From: Matz <matz_at_ossis.de>
Date: Tue, 20 Feb 2001 16:59:20 +0100
Message-ID: <96u4el$dm8$00$1@news.t-online.com>

"Sybrand Bakker" <oradba_at_sybrandb.demon.nl> wrote
> Word of advice: one of the most frequent issues I am having with jsp
 developers
> they always build sql like above example, and they *never* use parameters.
> I know you can do that in jdbc, and you should do that wherever you can,
 because
> using hardcoded literals instead of parameters is one of the most safe
> performance killers: you will force Oracle to perform an hard parse.

Thanks alot for this tip! I was one of those imps until now ;) shame!

> I know almost zilch about JSP, but this looks quite obvious.
> In Oracle resultsets you can only move forward.
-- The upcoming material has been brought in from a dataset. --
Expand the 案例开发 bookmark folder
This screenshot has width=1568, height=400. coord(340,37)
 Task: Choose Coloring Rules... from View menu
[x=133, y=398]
Hmm but scrolling through resultsets works for me (with JDBC2):

/* create a statement explicitly scrollable */ Statement s =
some_connection.createStatement(ResultSet.TYPE_SCROLL_INSENSITIVE, ResultSet.CONCUR_READ_ONLY);

> > String sqlActu = "";
> >
> > sqlActu = "SELECT Titre FROM Actualite ";
> > sqlActu = sqlActu + "WHERE Status='V' ";
> > sqlActu = sqlActu + "AND DateDebutAffichage <= " +
> >myUtil.DateRequest(Calendar.getInstance()) + " ";
> > sqlActu = sqlActu + "AND DateFinAffichage >= " +
> >myUtil.DateRequest(Calendar.getInstance()) + " ";

ResultSet rs = s.executeQuery(sqlActu);

now you can do all the scrolling stuff (last(), absolute()...)

Maybe you need the newset ODBC and JDBC drivers from Oracle (don't use the Microsoft driver).